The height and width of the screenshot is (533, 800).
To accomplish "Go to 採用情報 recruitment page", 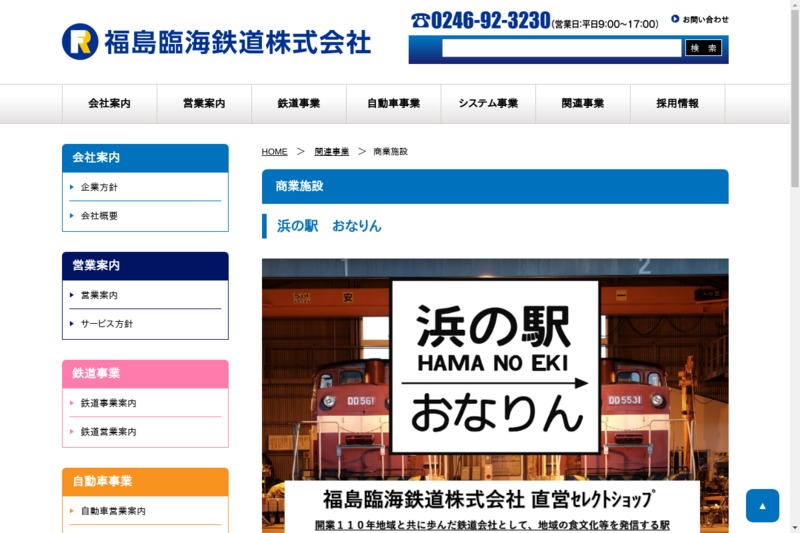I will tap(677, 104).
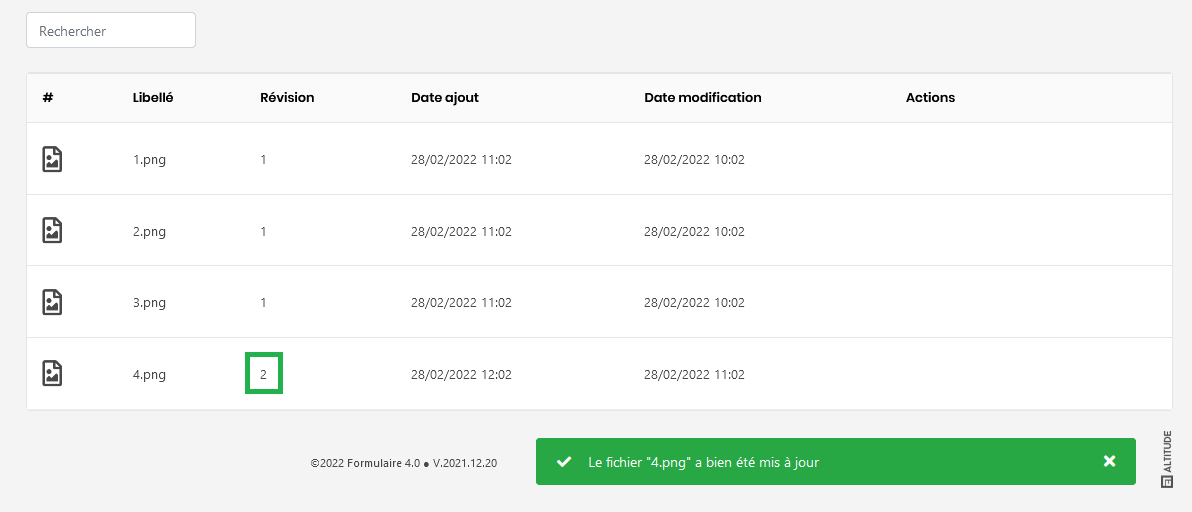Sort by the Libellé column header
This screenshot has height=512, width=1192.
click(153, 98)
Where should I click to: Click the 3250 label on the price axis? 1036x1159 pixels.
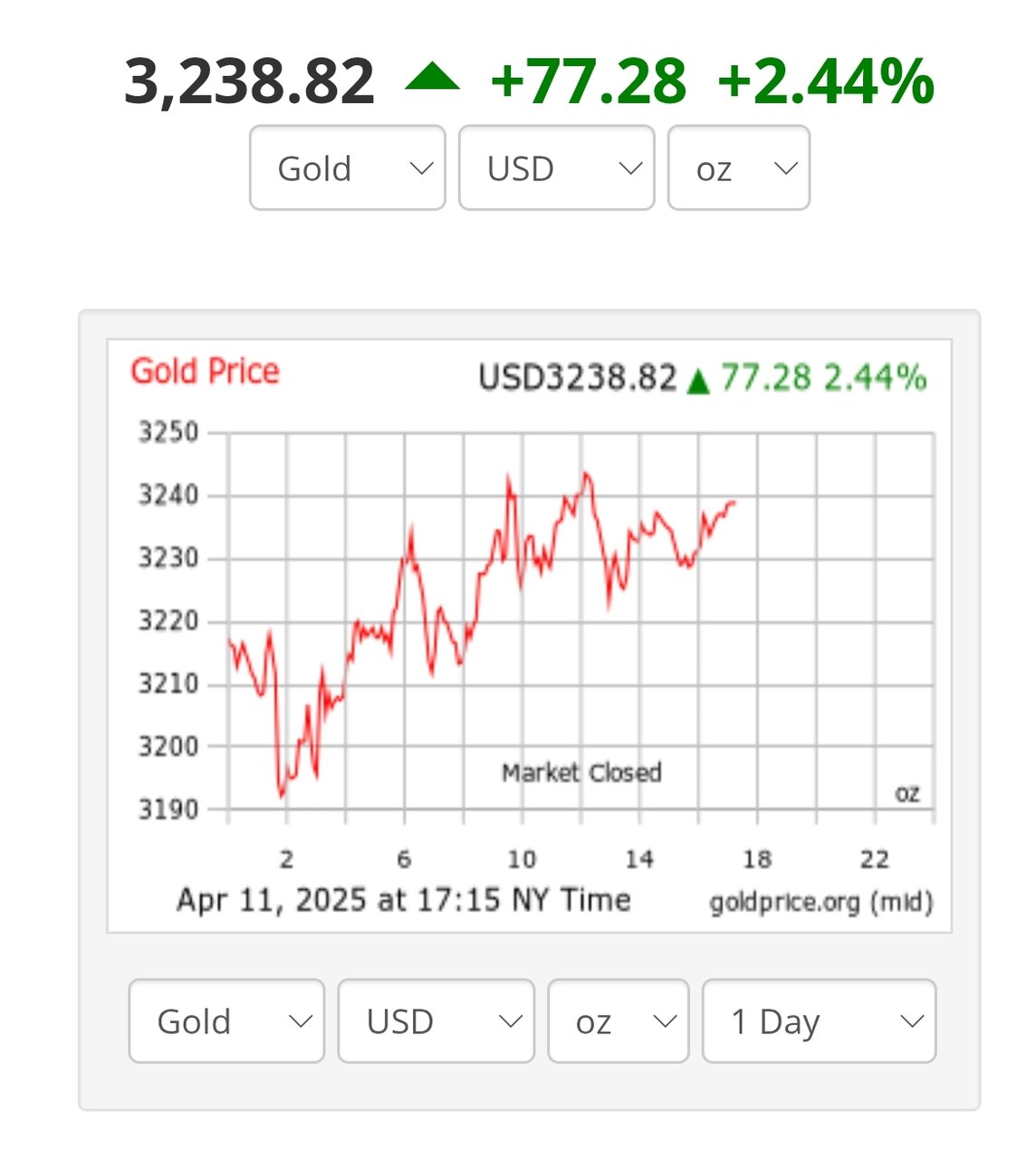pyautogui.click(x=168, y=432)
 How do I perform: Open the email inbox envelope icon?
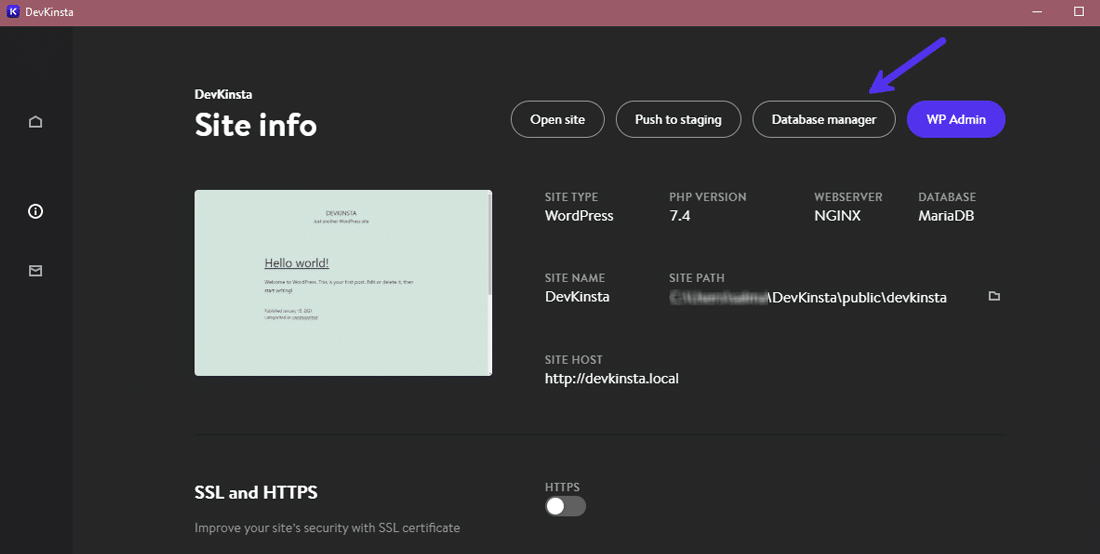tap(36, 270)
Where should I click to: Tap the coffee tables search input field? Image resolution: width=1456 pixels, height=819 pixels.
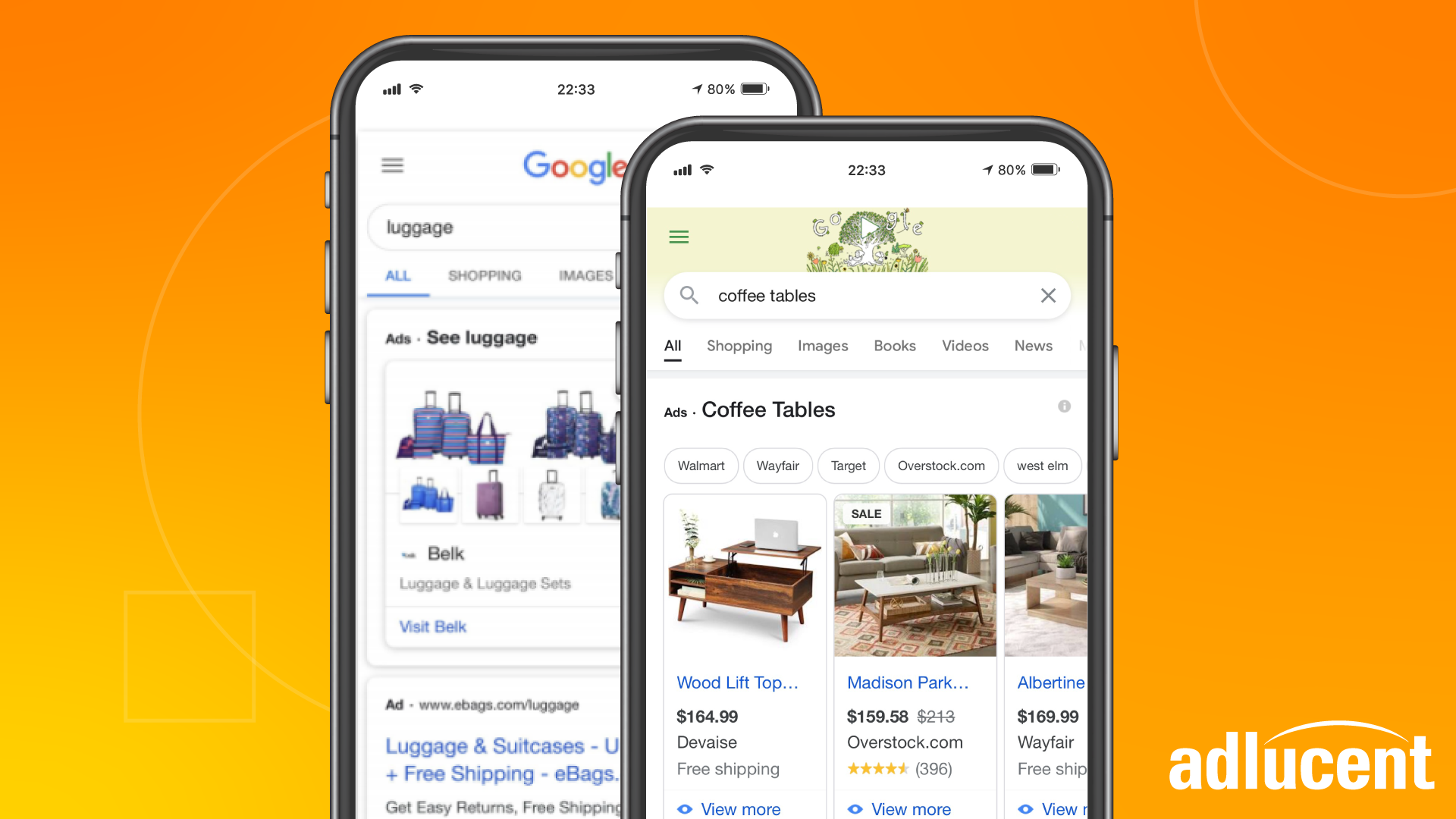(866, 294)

• • • • • • •

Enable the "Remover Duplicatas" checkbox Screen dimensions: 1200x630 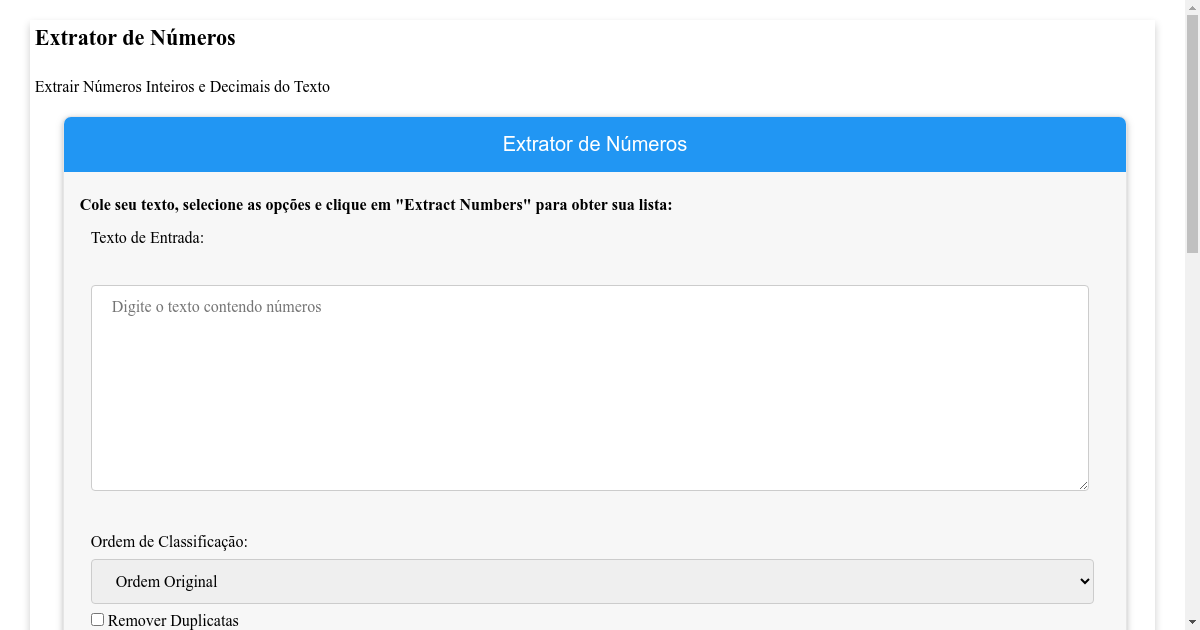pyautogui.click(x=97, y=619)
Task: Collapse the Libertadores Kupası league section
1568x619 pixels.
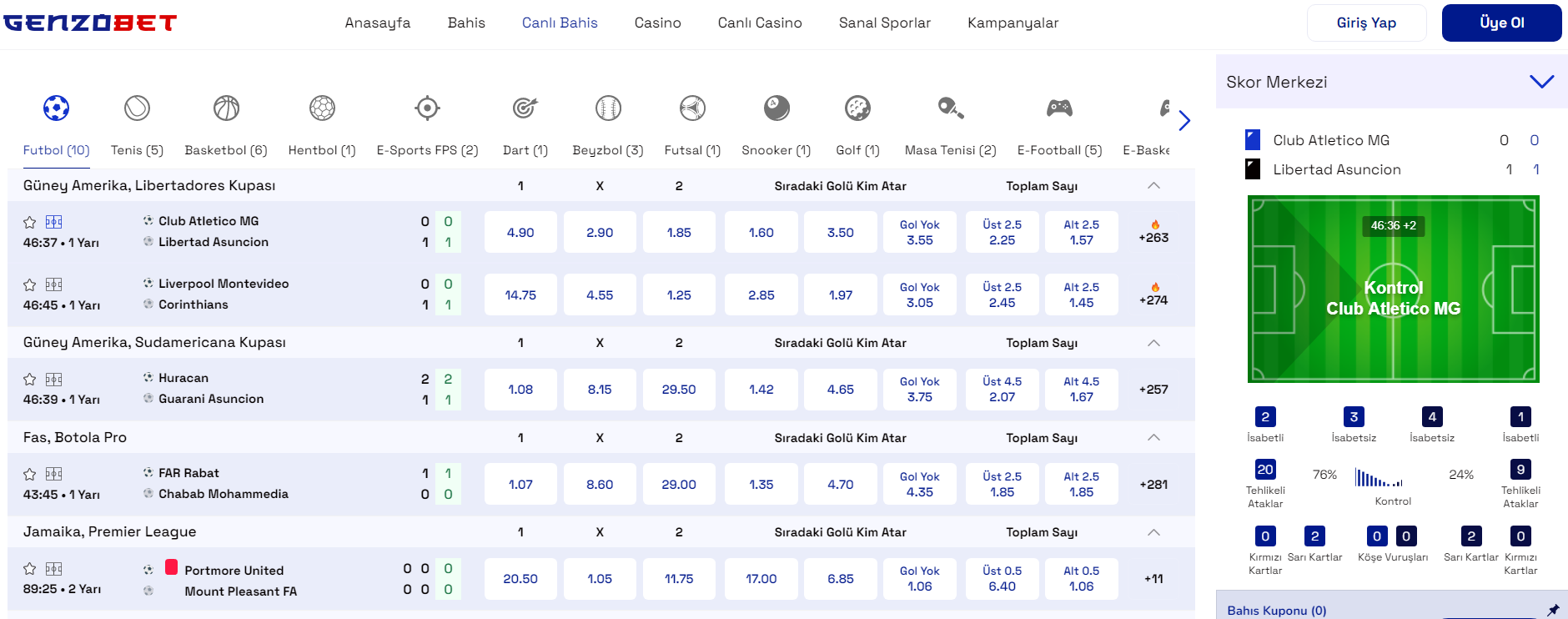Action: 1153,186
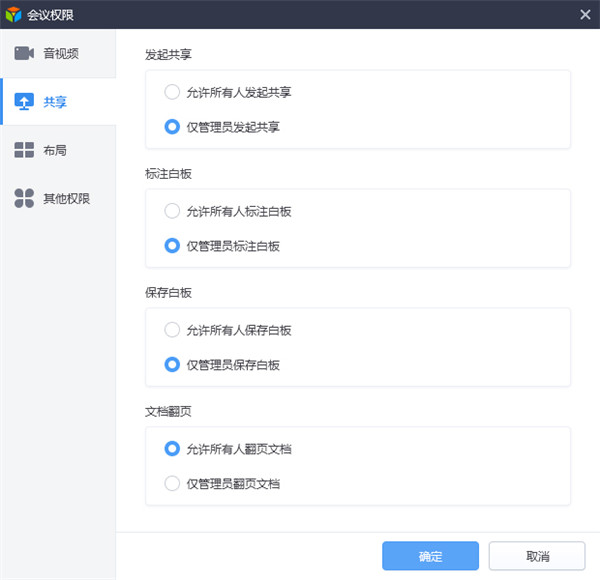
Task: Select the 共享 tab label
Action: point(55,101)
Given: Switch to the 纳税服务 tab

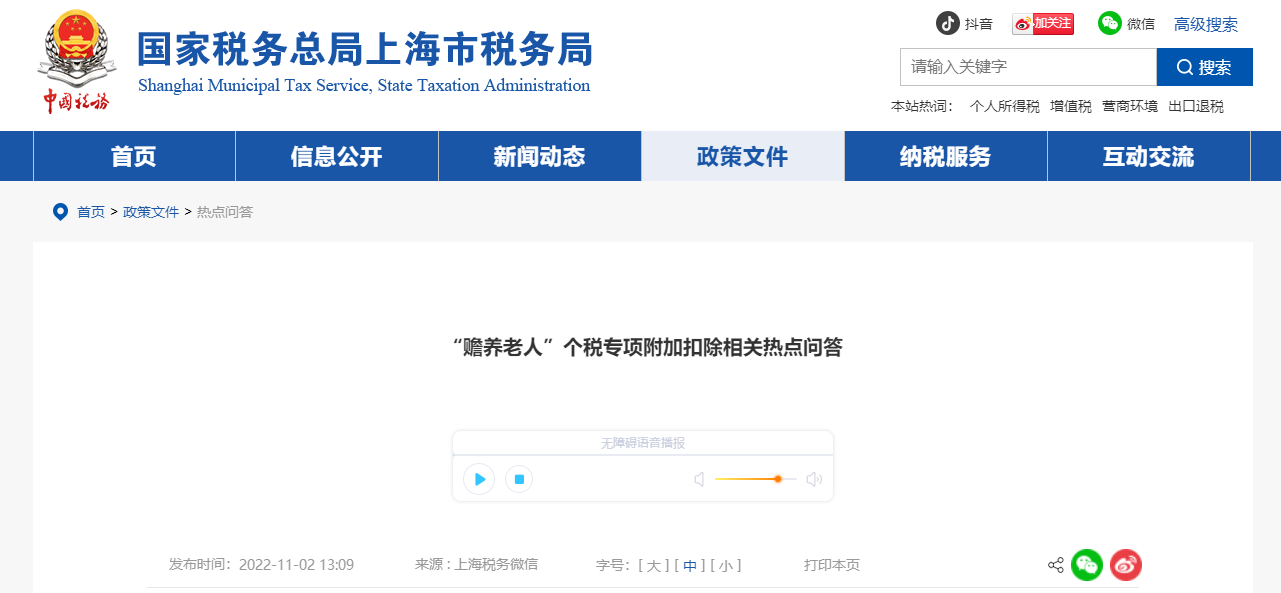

• • • • • • •

From the records above, copy exactly the stretch from the line holding "Task: Collapse the" through the line holding "Given: Switch to the 纳税服务 tab", both ends included, without the pictures.

Worked solution:
Task: Collapse the Libertadores Kupası league section
1568x619 pixels.
Action: 1153,186
Task: Select the 共享 tab label
Action: point(55,101)
Given: Switch to the 纳税服务 tab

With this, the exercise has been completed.